■ DATA SECTION
■ ■ ■
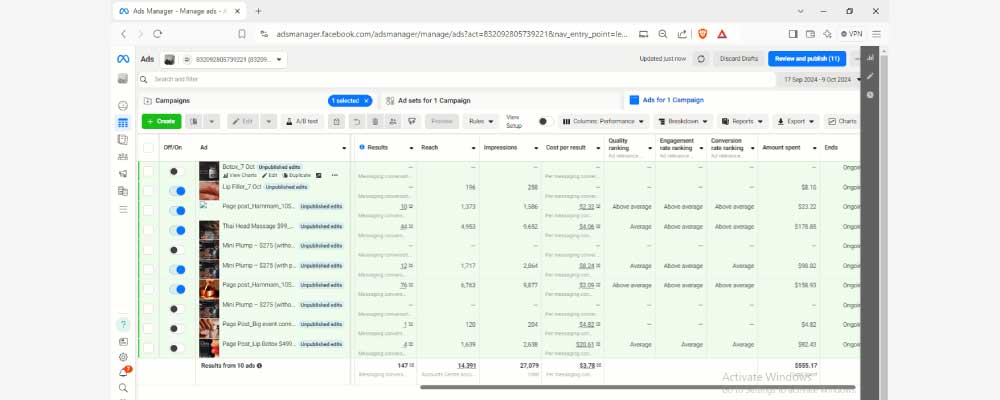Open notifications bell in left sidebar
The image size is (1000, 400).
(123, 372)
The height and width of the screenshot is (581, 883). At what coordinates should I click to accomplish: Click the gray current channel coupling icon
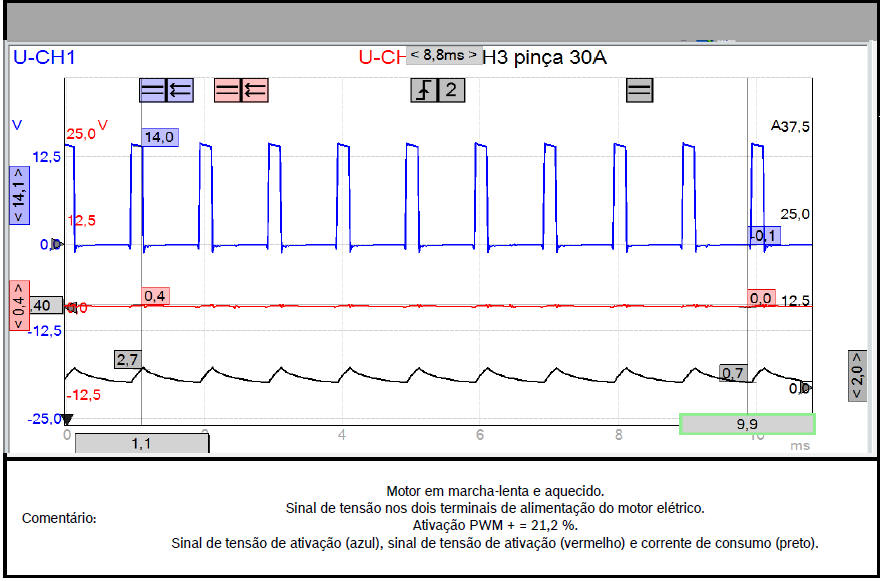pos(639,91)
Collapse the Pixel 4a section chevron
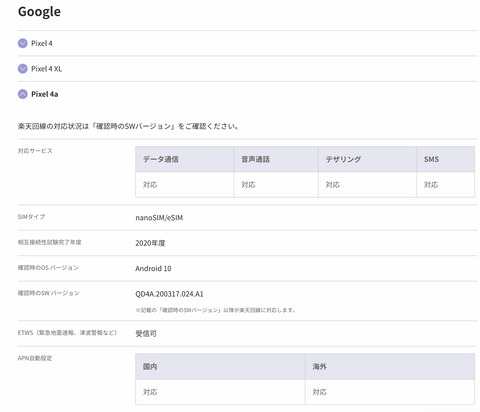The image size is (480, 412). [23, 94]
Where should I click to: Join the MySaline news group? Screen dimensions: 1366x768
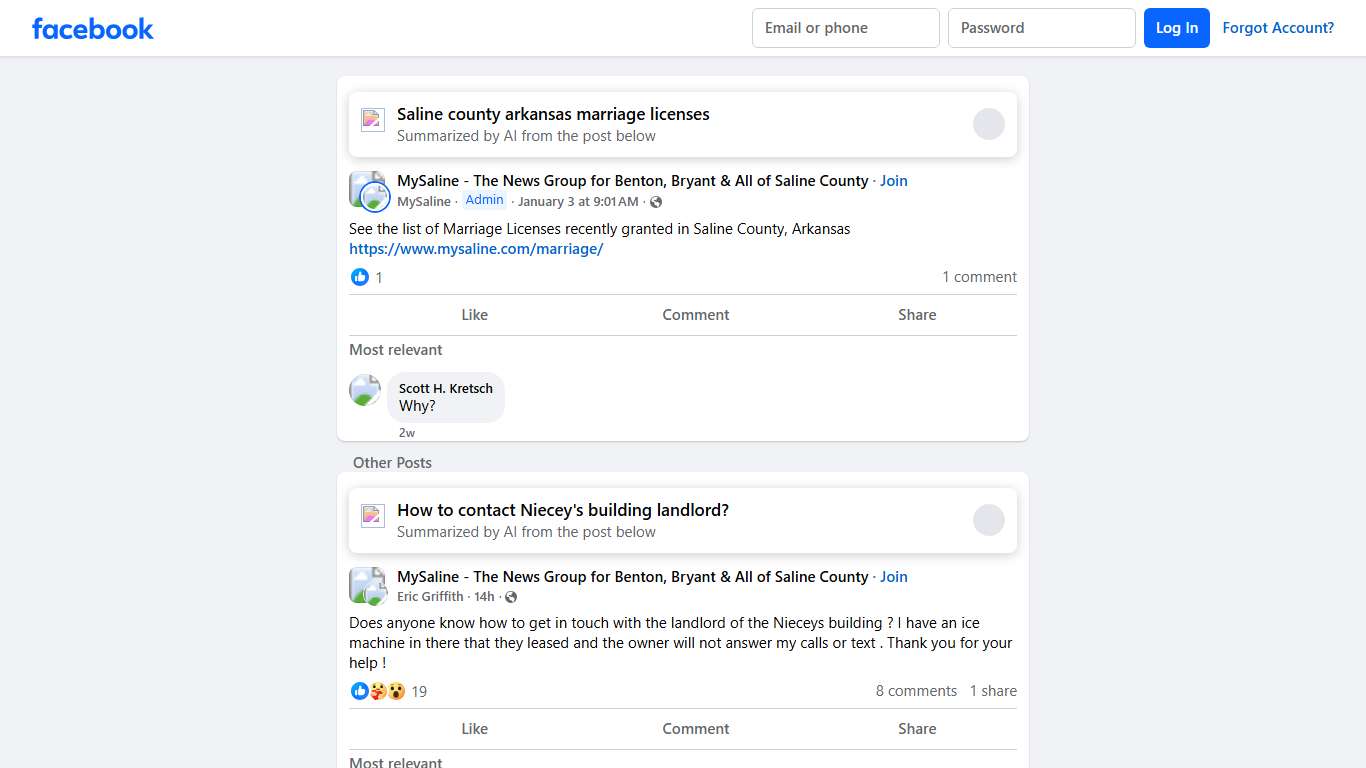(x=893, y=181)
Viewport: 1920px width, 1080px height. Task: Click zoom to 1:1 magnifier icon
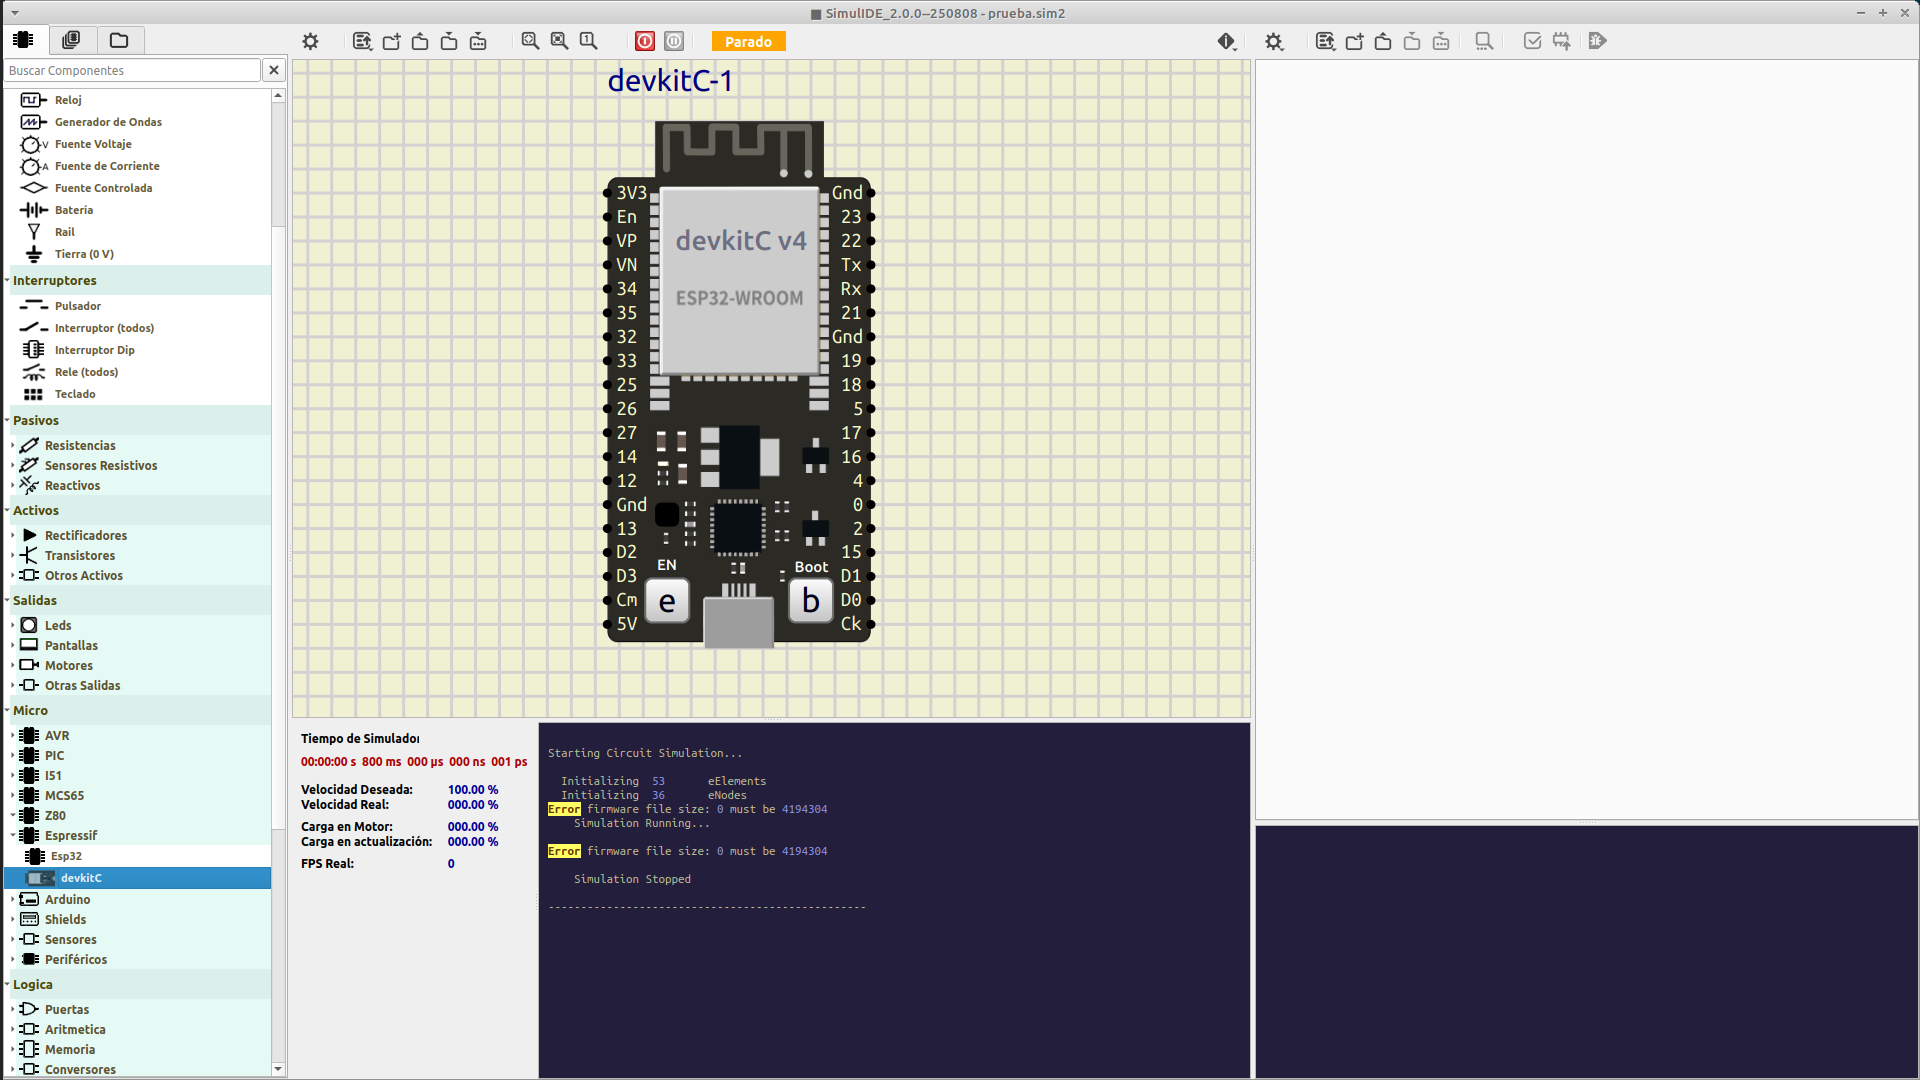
■ ■ ■
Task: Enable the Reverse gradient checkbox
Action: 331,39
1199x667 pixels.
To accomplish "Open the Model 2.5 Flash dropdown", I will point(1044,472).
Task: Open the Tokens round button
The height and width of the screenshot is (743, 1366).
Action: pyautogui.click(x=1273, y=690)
■ ■ ■
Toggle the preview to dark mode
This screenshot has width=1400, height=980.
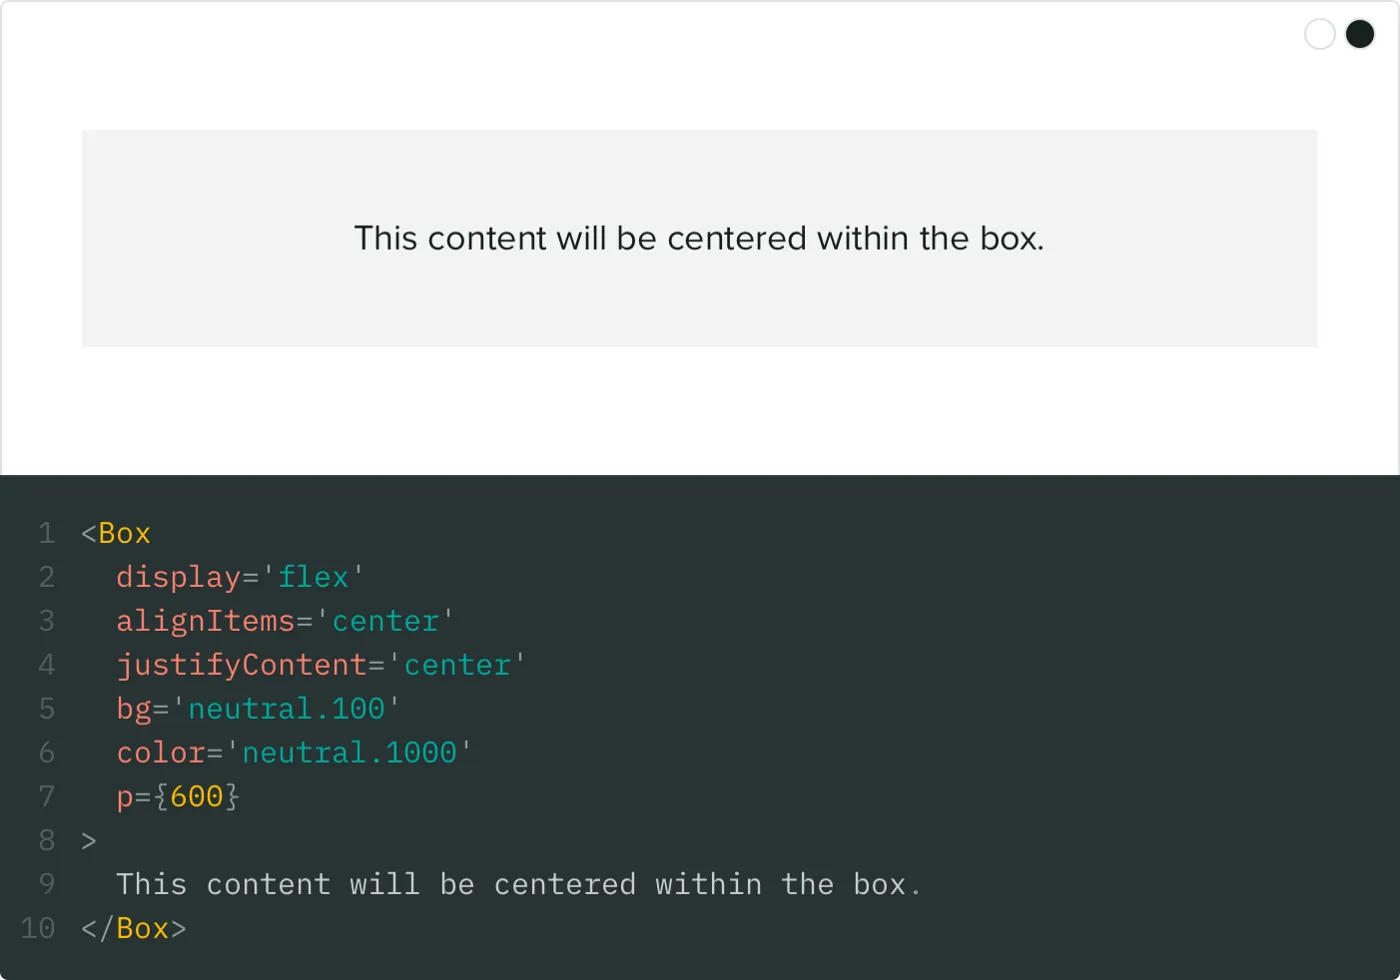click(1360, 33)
■ ■ ■
■ WHAT YOU NEED TO DO
In the listing, rewrite the part that opens with the line containing "Open notifications bell in left sidebar" and closes with the line containing "pos(639,91)", changing "gray" to "blue" and leaving everything else unchanged. Omit the pictures from your answer.

■ RESULT FOR THIS EXERCISE
Open notifications bell in left sidebar
The image size is (1000, 400).
(123, 372)
The height and width of the screenshot is (581, 883). At what coordinates should I click to accomplish: Click the blue current channel coupling icon
pos(639,91)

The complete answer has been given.